[On Sundays this year we are publishing a series from Ray that will focus on the Sermon on the Mount, analyzing each characteristic of godliness found in Matthew 5-7. Essay 1Essay 2Essay 3, Essay 4.]

DinnerAs I thought about the idea of hungering and thirsting after righteousness, the very first thing that hit me – hard – was how little I think about hunger and thirst. I have experienced relative hunger and thirst in my life (more thirst than hunger), but I have not been desperate for food or drink to the point of concern at any point in my life. I was raised poor, but we never missed meals. My entire life has been just comfortable enough to allow me to be a bit picky, like having the option to choose not to eat or to tell my kids to eat sandwiches or cereal if they don’t want to eat what we have prepared. For a few years, I traveled with a company expense account, allowing me to acquire a taste for fine dining in cities across the country. I lost 50 pounds last year, and part of my problem in the years I was gaining weight simply was my love of good food.

In other words, I’m not sure I ever have “hungered and thirsted after” food in a real, powerful, physical way except as a baby, and certainly not in my memory. Whenever I feel even a little hungry or thirsty, I am able to satisfy that feeling very quickly and with minimal effort.
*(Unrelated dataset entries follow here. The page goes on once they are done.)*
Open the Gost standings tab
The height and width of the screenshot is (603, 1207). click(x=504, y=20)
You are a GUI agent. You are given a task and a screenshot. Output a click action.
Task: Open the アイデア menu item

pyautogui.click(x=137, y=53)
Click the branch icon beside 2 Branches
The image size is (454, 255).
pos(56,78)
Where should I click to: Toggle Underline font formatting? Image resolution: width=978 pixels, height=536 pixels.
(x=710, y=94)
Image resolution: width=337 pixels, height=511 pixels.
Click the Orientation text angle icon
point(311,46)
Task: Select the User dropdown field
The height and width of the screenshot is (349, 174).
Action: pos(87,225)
That was an interesting insight, something I simply hadn’t contemplated previously.

I wondered how I can learn to hunger and thirst after righteousness when I really don’t know what it feels like to hunger and thirst deeply and desperately – certainly not in the same way that those who first heard Jesus’ original statement would have understood it – certainly not in the same way that others in this day and age understand it. I have come to believe a central part of gaining a real understanding of this concept for many of us who live in relative luxury (even as I still am considered relatively poor in the USA) includes some extended fasting, since that is the only way available for me to experience real, powerful, physical hunger and thirst.

Next, I did the uniquely Mormon thing and considered the Book of Mormon version of the verse in question. 3 Nephi 12:6 repeats Matthew 5:6, with a modified ending. It says:

“And blessed are all they who do hunger and thirst after righteousness, for they shall be filled with the Holy Ghost.”
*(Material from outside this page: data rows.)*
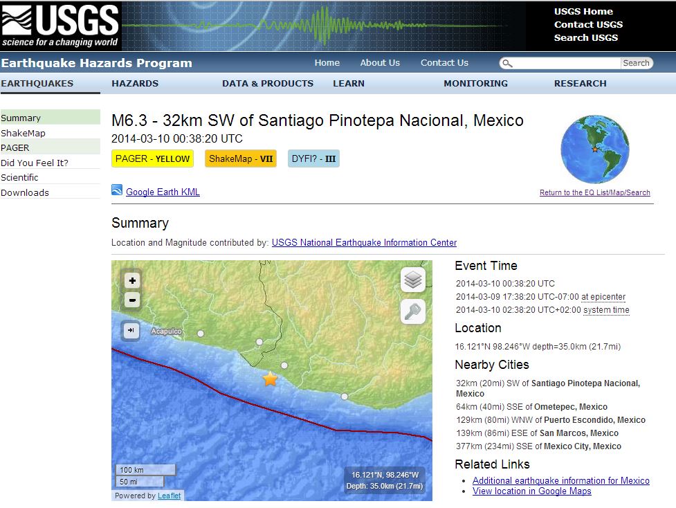The height and width of the screenshot is (508, 676).
Task: Open the DATA & PRODUCTS menu
Action: [268, 84]
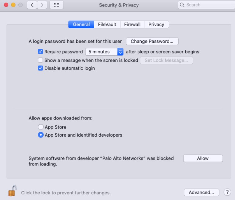This screenshot has height=200, width=235.
Task: Allow Palo Alto Networks system software
Action: pos(203,158)
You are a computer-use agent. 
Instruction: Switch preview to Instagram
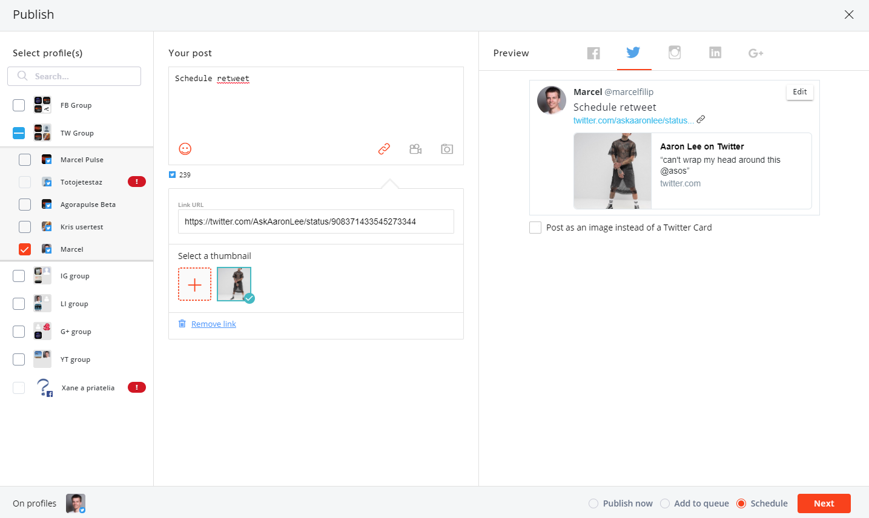point(675,53)
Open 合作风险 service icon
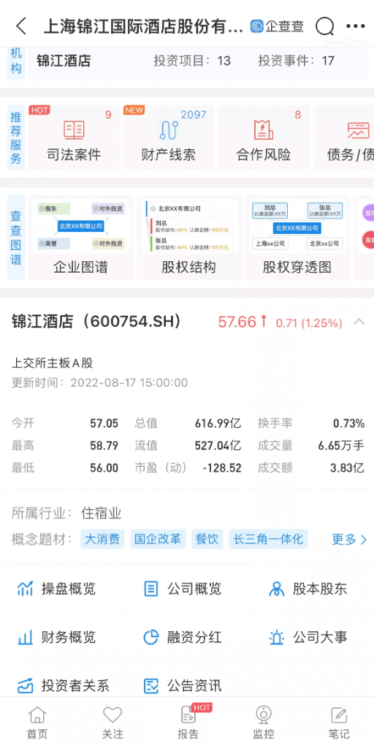The image size is (374, 749). point(263,129)
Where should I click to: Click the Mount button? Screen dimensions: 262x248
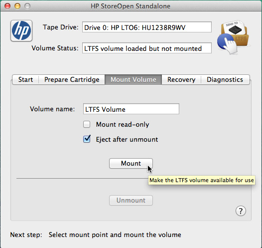[x=131, y=163]
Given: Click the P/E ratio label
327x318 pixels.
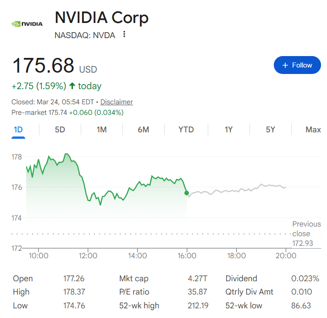Looking at the screenshot, I should 134,292.
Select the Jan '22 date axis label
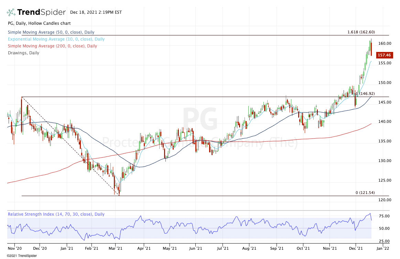The width and height of the screenshot is (400, 259). [382, 248]
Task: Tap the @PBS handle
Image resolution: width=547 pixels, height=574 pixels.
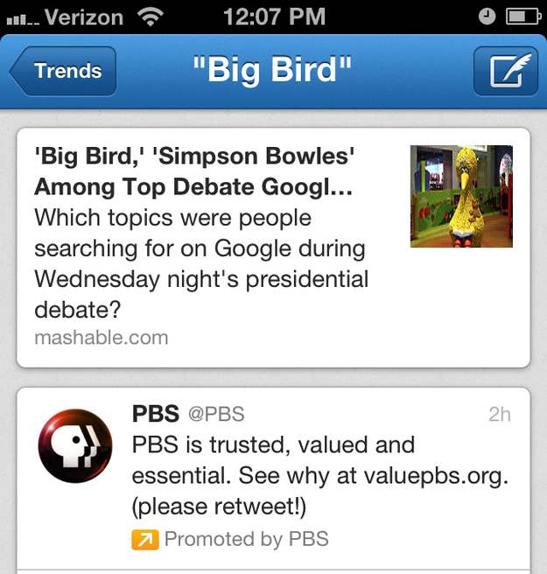Action: (x=216, y=414)
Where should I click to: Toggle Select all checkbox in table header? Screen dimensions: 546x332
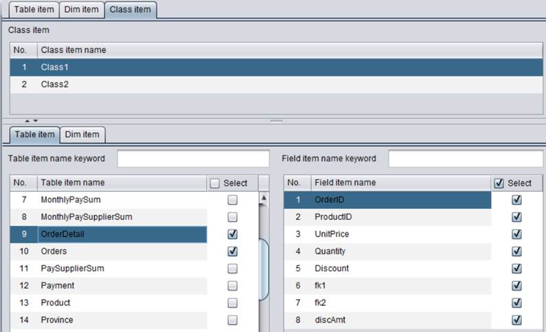click(x=215, y=183)
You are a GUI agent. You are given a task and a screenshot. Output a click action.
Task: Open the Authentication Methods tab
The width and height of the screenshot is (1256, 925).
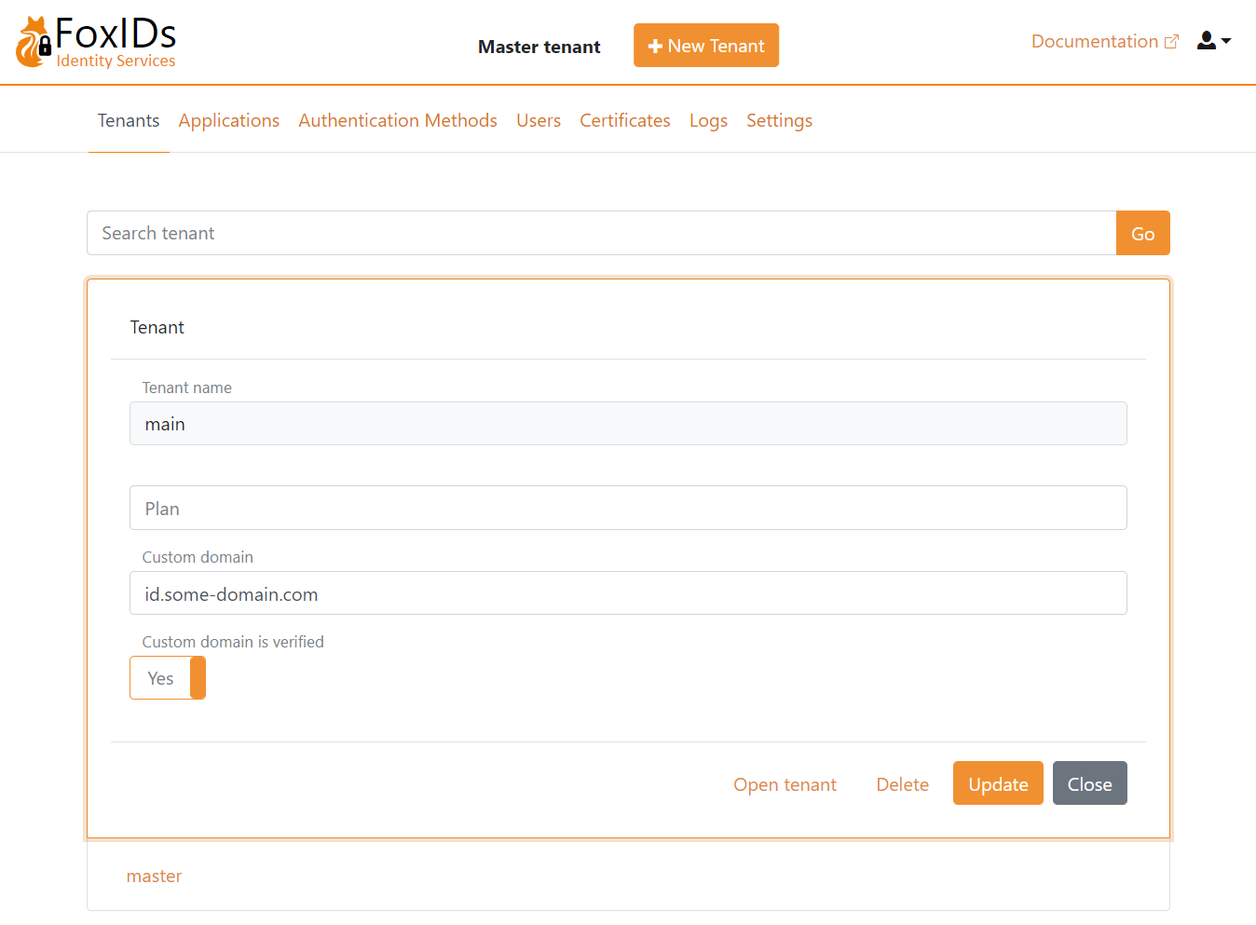point(398,120)
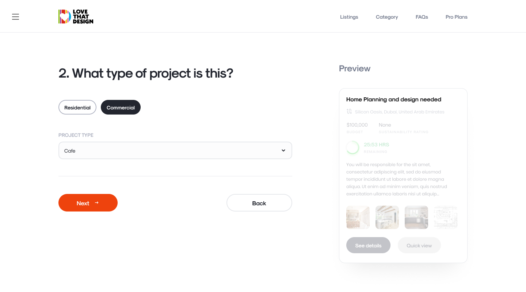The image size is (526, 292).
Task: Open Category in top navigation
Action: [387, 17]
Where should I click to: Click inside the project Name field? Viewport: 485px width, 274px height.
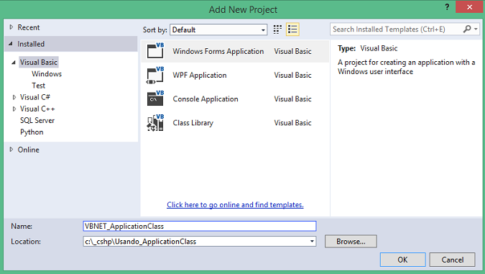click(200, 226)
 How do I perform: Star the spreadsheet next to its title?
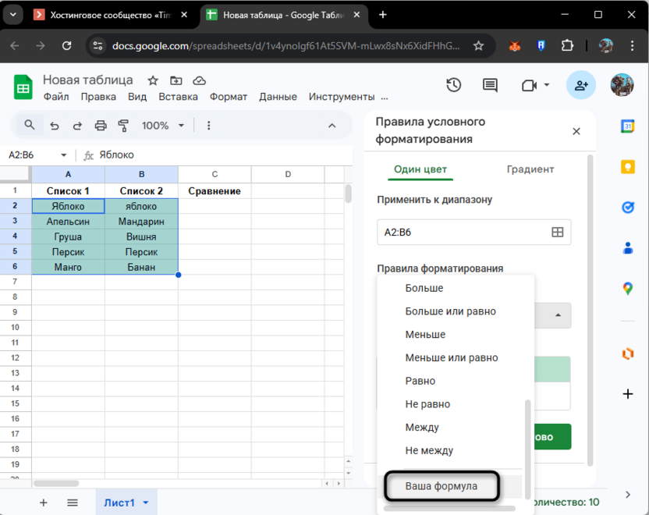point(153,80)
Feeling hunger and thirst has one, and only one, purpose: to prompt the one who is hungry and thirsty to eat in order to quench that hunger and thirst, thus protecting the body from the damage that inevitably occurs from lack of nourishment. Thus, we feel hunger and thirst when we are in need of physical nourishment and are at risk of physical harm. There is a deep irony – an apparent contradiction – in translating that to our spiritual health, since I am not about to pray for a state of spiritual starvation in order to understand and appreciate better being spiritually nourished. Fasting can induce physical hunger and thirst by depriving the body of food and water, but how can we induce spiritual hunger and thirst without depriving our spirits of the influence and presence of the Holy Ghost, something we rightly do not want to do?

Perhaps fasting can accomplish this to some degree by helping us see what it feels like truly to be hungry and thirsty, thus emphasizing more clearly and understandably the spiritual condition we want to avoid, by making the “threat” of losing the Spirit more real to us as something to avoid at all costs.
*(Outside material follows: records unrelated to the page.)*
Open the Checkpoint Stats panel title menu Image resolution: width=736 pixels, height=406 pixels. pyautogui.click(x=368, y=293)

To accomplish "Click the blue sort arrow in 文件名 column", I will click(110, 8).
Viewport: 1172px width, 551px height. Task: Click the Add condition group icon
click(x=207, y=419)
I then thought of Alma 32:27, which says:

“But behold, if ye will awake and arouse your faculties, even to an experiment upon my words, and exercise a particle of faith, yea, even if ye can no more than desire to believe, let this desire work in you, even until ye believe in a manner that ye can give place for a portion of my words.”

Maybe fasting and prayer and pondering can increase our desire to believe and understand, and maybe letting that desire work in us can produce an even greater desire, a true longing similar to what it feels like to hunger and thirst.

Finally, an epiphany hit me:

The footnote for desire in the verse above references being teachable, which generally is synonymous with humility, and is an aspect of being poor in spirit. Perhaps, it takes a recognition of one’s nothingness before God – one’s spiritual poverty and inability to feed one’s self adequately without the grace of God – to truly experience spiritual hunger and thirst as commanded by Jesus. Maybe being poor in spirit and meek are necessary precursors to being filled with the Holy Ghost, since such characteristics are exactly what bring about the willingness to accept and follow His promptings when they come: to be filled with the Holy Ghost by actually partaking of His nourishment when it is offered.

Contemplating the phrasing of this blessed condition changed my outlook on it, and I came to focus my fasting specifically on feeling the sweet and filling nourishment that the Holy Ghost can provide, specifically so that I would desire it more and more, so that I truly would know what it feels like to hunger and thirst after righteousness, to feel a driving motivation to find righteousness (being right, correct, suitable, favorable before God).

One way to sharpen hunger and thirst is through deprivation, but another way to do so is to taste something so delicious that the mere memory of that experience makes you hunger and thirst for more.